- _Problem_: In the data, from the line with "Where should I click to: Click the View" up to and including the line with "[x=178, y=82]", switch "bell" to "chime" and leave everything else unchanged. Give back only those lines.
* start Dataset content *
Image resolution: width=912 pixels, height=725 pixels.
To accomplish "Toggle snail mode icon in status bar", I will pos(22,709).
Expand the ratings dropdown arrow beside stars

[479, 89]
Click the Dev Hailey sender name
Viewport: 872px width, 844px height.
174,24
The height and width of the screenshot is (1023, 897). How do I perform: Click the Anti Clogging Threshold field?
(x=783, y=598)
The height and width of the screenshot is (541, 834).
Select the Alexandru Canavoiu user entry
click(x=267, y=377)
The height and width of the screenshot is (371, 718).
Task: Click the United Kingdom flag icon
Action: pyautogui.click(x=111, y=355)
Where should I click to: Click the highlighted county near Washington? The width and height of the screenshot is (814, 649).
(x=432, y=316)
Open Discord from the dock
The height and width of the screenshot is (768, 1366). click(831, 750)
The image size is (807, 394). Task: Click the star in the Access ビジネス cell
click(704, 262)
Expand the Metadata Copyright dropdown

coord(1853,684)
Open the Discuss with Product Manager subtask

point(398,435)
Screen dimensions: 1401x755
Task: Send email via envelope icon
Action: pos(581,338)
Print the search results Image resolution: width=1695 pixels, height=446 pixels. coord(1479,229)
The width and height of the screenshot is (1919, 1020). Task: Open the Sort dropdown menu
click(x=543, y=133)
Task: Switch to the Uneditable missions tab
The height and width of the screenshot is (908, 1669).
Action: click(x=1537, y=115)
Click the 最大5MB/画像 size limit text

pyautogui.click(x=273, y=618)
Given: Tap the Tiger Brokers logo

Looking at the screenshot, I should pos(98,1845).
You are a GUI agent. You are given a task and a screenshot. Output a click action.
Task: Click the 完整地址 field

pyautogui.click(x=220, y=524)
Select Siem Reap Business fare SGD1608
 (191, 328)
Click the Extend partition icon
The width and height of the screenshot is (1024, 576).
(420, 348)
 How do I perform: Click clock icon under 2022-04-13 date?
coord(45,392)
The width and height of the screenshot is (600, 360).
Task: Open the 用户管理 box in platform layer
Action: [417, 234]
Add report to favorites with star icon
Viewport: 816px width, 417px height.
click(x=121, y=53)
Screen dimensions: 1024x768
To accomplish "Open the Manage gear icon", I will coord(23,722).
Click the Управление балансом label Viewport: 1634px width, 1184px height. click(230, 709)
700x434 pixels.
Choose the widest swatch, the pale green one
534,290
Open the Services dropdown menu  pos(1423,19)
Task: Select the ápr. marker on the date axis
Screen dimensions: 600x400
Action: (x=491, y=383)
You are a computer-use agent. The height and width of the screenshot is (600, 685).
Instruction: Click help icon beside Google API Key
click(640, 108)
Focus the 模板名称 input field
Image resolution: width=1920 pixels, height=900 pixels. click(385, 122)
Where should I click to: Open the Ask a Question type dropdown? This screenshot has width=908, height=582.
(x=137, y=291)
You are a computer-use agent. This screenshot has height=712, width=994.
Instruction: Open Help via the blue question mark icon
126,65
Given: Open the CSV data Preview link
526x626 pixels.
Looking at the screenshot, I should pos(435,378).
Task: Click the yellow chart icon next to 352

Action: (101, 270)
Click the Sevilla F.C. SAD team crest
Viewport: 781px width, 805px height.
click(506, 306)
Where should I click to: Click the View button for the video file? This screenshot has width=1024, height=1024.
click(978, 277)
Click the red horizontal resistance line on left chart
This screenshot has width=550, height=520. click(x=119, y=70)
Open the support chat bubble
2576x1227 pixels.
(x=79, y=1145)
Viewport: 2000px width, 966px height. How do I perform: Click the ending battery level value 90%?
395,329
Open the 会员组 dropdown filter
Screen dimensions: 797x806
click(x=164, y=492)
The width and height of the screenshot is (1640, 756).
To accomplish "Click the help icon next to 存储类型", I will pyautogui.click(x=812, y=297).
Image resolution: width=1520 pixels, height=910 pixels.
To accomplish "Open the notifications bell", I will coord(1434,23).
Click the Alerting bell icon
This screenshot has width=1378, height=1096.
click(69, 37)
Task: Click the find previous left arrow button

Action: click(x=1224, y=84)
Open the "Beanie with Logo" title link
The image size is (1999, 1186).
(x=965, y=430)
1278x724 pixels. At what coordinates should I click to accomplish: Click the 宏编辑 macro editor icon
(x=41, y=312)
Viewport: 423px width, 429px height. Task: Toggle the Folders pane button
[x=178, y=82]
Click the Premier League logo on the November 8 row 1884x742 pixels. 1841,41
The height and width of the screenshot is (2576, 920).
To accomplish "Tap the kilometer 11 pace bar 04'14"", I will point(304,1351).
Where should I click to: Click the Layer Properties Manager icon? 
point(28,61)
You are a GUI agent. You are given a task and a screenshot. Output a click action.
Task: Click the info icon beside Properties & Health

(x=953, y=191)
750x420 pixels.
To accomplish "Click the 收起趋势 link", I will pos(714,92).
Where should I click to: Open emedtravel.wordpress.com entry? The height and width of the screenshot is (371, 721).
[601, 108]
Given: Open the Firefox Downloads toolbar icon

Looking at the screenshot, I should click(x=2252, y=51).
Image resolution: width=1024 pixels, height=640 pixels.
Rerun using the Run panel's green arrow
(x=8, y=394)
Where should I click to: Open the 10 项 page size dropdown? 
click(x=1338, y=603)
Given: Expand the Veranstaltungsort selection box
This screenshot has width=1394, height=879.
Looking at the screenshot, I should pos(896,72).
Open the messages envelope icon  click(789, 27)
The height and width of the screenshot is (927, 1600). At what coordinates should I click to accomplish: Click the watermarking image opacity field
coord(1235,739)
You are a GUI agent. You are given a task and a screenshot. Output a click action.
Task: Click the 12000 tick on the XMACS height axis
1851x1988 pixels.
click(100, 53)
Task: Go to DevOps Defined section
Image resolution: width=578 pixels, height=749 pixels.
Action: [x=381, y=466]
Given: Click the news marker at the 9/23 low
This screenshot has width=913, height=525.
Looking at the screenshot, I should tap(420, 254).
* end Dataset content *
- _Reply to the task_:
Where should I click to: Click the View button for the video file? This screenshot has width=1024, height=1024.
click(978, 277)
Click the red horizontal resistance line on left chart
This screenshot has width=550, height=520. click(x=119, y=70)
Open the support chat bubble
2576x1227 pixels.
(x=79, y=1145)
Viewport: 2000px width, 966px height. How do I perform: Click the ending battery level value 90%?
395,329
Open the 会员组 dropdown filter
Screen dimensions: 797x806
click(x=164, y=492)
The width and height of the screenshot is (1640, 756).
To accomplish "Click the help icon next to 存储类型", I will pyautogui.click(x=812, y=297).
Image resolution: width=1520 pixels, height=910 pixels.
To accomplish "Open the notifications chime", I will coord(1434,23).
Click the Alerting chime icon
This screenshot has width=1378, height=1096.
click(69, 37)
Task: Click the find previous left arrow button

Action: click(x=1224, y=84)
Open the "Beanie with Logo" title link
The image size is (1999, 1186).
(x=965, y=430)
1278x724 pixels. At what coordinates should I click to accomplish: Click the 宏编辑 macro editor icon
(x=41, y=312)
Viewport: 423px width, 429px height. Task: Toggle the Folders pane button
[x=178, y=82]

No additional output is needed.